-- begin --
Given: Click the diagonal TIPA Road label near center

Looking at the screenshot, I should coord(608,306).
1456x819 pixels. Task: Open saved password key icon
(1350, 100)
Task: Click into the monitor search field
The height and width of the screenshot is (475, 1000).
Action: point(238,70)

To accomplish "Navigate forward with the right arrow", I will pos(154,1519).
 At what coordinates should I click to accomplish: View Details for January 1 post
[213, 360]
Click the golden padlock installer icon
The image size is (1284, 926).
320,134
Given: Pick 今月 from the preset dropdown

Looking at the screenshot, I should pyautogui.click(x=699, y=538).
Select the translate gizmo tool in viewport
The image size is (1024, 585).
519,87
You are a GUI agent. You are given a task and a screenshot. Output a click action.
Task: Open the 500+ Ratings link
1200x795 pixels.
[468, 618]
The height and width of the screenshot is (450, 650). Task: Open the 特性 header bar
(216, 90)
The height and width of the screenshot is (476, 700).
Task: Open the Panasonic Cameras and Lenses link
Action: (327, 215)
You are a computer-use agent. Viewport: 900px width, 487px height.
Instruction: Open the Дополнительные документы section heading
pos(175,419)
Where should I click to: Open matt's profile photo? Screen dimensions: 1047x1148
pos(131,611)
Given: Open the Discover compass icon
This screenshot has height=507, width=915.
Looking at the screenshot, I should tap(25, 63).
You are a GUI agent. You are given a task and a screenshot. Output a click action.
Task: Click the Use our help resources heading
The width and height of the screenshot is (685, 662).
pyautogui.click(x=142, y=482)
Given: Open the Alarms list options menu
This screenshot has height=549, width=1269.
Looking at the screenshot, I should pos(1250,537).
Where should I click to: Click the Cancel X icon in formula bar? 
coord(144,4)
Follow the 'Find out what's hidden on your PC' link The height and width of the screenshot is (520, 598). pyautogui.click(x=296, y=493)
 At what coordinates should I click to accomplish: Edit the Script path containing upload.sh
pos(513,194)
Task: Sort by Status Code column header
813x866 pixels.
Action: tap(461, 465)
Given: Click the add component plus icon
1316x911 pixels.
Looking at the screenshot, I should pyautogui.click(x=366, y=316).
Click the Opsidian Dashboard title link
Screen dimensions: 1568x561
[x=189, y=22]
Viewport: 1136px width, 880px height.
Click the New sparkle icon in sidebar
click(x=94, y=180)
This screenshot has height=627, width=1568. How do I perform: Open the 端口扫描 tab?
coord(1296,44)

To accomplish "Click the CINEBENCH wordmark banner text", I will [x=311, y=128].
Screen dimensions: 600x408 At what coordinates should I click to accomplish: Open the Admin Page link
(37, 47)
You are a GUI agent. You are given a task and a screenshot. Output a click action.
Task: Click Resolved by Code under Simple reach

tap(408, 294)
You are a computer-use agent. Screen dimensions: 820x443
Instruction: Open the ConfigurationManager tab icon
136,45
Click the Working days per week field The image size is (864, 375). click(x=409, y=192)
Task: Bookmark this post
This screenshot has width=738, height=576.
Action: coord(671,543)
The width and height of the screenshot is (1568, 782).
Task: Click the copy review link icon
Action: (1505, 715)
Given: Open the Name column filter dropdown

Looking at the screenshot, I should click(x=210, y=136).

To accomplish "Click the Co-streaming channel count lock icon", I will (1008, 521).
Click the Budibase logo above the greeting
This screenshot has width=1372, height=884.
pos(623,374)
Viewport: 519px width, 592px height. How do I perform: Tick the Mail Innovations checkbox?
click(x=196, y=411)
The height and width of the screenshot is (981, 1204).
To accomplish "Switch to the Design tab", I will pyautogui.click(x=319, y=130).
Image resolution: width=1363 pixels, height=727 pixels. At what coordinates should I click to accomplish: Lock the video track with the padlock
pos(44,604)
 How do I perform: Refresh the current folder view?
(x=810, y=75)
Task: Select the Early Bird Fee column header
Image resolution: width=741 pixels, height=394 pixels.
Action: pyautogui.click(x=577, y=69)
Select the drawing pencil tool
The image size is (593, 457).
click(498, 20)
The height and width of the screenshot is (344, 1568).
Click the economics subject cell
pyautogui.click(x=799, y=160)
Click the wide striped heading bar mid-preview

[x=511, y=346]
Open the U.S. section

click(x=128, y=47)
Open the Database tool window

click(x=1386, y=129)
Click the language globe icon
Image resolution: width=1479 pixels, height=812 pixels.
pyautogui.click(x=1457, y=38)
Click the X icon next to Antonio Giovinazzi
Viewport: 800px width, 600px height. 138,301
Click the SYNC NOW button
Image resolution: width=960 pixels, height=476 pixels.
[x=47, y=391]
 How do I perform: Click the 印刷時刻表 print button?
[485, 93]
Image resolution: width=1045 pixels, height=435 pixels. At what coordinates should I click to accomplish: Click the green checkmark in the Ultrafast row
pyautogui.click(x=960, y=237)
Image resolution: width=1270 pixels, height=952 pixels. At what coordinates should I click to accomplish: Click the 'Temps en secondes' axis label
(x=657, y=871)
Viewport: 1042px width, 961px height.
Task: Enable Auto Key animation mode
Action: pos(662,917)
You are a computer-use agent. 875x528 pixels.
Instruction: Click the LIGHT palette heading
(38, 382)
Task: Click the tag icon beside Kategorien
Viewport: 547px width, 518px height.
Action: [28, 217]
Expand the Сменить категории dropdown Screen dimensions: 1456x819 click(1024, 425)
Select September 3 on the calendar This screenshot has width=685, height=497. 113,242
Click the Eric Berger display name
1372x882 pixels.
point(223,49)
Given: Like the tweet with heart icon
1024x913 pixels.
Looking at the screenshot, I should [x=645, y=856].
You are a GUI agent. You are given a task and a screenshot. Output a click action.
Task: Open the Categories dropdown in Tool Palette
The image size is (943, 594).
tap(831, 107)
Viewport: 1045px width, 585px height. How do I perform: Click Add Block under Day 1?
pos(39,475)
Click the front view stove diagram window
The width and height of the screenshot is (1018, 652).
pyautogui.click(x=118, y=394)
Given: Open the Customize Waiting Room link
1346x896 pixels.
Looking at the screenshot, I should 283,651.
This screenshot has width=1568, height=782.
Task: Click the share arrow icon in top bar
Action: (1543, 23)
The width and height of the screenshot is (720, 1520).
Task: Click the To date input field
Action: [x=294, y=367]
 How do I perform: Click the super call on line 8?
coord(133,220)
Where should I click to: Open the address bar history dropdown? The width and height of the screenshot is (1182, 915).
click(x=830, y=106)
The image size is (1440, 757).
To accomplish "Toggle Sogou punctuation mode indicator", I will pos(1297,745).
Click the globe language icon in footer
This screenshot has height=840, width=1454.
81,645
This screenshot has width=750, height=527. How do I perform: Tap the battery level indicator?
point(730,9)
-- end --
(WHAT IS NEEDED): Turn the rows, starting at the first row and ending at the line that contains "(1350, 100)", into a two-column CSV with the columns instruction and response. Give one line per row, and put each field in quotes with its line breaks replaced by spaces.

(SOLUTION):
instruction,response
"Given: Click the diagonal TIPA Road label near center","Looking at the screenshot, I should coord(608,306)."
"1456x819 pixels. Task: Open saved password key icon","(1350, 100)"